Addressing Continence Care in Nursing Communities
Ways to ease and enhance nursing protocols
by Dr. Ara Sayabalian

An estimated 25 million people in the United States are affected by continence challenges. This will increase over time due to age, pelvic, bladder and prostate health and chronic conditions.

Health care providers can help prevent adverse outcomes of incontinence with good product choices and nursing protocols. It is important for nursing professionals to know how to address the continence care challenges and possible negative outcomes.

In my work, I have had the unique opportunity to interact with people who have experienced continence challenges on all spectrums, as well as the opportunity to study and learn the science behind clinical outcomes and product manufacturing and marketing.

Many women who have experienced continence challenges have anonymously asked me questions from fear of embarrassment and loss of dignity. Many of these women are also customers of home medical equipment (HME) providers or patients of home health care (HHC).

According to the National Association for Continence, one in four American women over the age of 18 experiences episodes of bladder leakage. Stress urinary incontinence, caused by weakened pelvic muscles, is the most prevalent form of incontinence among women; it affects an estimated 15 million adult women in the United States.

Preventing urinary incontinence is difficult. There can be several causes of urinary incontinence in women 18 and older. The most common are childbirth, obesity, menopause and injury. Once women have experienced a bladder leakage episode, chances are likely they may experience it again. The severity of symptoms however, can be controlled.

Symptoms of urinary incontinence can significantly improve through pelvic floor exercises (also known as Kegel exercises), controlled fluid consumption and using the restroom more often to keep the bladder empty.

Prioritizing UTI Prevention

Urinary tract infections are a common result of incontinence. The most common health care associated infection is a catheter-associated UTI. Prevention of catheter-related UTIs has become a priority in the United States since UTIs can ultimately lead to bladder infections and skin irritations such as life-threatening pressure ulcers. The ultimate outcome leads to hospitalizations and even death.

With home health care on the rise, the uncontrolled home environment and the complexity of illnesses inhibiting self-control such as, Alzheimer’s, dementia and other chronic conditions, there is an increased risk of infections.

According to the CDC, the second highest infection rate in home health care patients involved catheter use. As a result, new Conditions of Participations (CoPs) for HHCs will be in effect in 2018.

Safe and effective hygiene protocol can help prevent skin irritations and infections. This involves frequent skin cleansing and air-drying, moisture barrier creams to help prevent friction, anti-fungal creams and powders, moisture-wicking pads and underwear, and frequent changes can help prevent unnecessary infections.

The Safety Factor

Urge incontinence, chronic conditions, environmental factors (poor lighting, low chairs and other environmental hazards, for example) can increase the risk of falls and ultimately lead to hip fractures and hospitalization for incontinence patients.

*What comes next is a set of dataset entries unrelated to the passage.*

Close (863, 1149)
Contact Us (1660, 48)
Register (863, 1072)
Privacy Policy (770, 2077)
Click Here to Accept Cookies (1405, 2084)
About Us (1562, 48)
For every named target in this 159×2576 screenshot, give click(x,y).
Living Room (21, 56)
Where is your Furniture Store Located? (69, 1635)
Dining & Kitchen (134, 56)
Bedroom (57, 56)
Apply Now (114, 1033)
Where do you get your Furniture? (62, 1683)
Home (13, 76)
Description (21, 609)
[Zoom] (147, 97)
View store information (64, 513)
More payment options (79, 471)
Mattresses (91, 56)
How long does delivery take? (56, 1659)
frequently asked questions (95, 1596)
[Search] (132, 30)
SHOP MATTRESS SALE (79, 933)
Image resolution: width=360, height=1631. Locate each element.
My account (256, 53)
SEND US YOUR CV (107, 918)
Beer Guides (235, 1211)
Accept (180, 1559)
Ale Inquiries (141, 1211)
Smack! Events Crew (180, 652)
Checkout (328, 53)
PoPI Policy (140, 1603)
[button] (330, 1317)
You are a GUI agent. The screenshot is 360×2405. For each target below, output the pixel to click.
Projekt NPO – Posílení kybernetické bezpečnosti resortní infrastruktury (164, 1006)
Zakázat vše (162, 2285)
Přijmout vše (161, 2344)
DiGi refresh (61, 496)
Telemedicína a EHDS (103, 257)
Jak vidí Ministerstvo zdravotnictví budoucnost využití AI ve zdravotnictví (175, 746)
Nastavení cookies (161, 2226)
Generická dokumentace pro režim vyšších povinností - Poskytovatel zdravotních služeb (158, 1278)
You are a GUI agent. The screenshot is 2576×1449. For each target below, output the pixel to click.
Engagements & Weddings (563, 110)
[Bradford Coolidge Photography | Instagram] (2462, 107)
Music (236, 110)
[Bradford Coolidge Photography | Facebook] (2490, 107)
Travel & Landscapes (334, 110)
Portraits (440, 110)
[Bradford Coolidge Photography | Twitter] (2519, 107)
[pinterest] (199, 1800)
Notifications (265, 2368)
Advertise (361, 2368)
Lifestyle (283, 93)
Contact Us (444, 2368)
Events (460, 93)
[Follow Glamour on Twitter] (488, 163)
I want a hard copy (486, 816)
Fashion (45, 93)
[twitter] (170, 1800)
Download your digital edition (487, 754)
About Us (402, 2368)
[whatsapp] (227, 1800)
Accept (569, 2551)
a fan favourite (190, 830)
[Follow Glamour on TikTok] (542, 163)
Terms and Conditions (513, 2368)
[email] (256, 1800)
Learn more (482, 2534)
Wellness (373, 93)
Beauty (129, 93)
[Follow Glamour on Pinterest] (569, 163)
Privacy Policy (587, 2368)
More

To reduce the risk of falls, prompted voiding, easily removable underwear, good lighting, clear and clutter-free pathways to the bathroom can help.

Care 101

Good incontinence care product choices would ease and enhance nursing protocol, as well as address the patient’s comfort (through better absorbency and odor control) and dignity.

The incontinence care market is saturated with information, but some products stand out above others, primarily due to the quality of materials used and the technologically advanced construction process.

Generally, better absorbency results in better odor control. The most important components for odor control are the quantity and quality of super absorbent polymers (SAP) inside the product. These little beads not only absorb, but they also encapsulate liquid, containing the odor.

Features, such as standing leg cuffs, bladder control pads with a strike zone for maximum absorbency, and nonwoven material to wick away liquid, help prevent leaks. How quickly the product absorbs liquid also matters.

With modern machinery, pads can be produced to be super-thin and super-absorbent. Additionally, some manufacturers produce a booster pad—also known as a boost-up or a pass-through pad—and this product significantly increases the absorbency of any pull-up or disposable diaper.

Placing a booster pad in a pull-up increases absorption and helps improve the sleeping patterns of patients, preventing falls and improving the mental health of the patient. These products are designed for ease of use for the nursing provider as well the comfort and well-being of the incontinent patient. Some manufacturers offer inexpensive or even free samples and sample kits.

Health Information Exchange

Open dialogue between the health care provider and the patient can lead to optimal nursing protocols—with better product choices and placement, resulting in better outcomes for the patient and gaining the patient’s trust and business.

People often turn to their HME and home health care contacts for guidance and answers on products to relieve symptoms. Many women with continence challenges are embarrassed to discuss their symptoms. However, unanswered questions can lead to fear, lower self-confidence and incorrect product usage, which in turn can lead to leaks, odor and discomfort. Then the situation may go from bad to worse in the form of urinary tract infections, bladder infections and skin irritations.

Good nursing protocols can help prevent negative outcomes, as well as help promote patient dignity, self-control, independence, an active lifestyle and ultimately a better quality of life.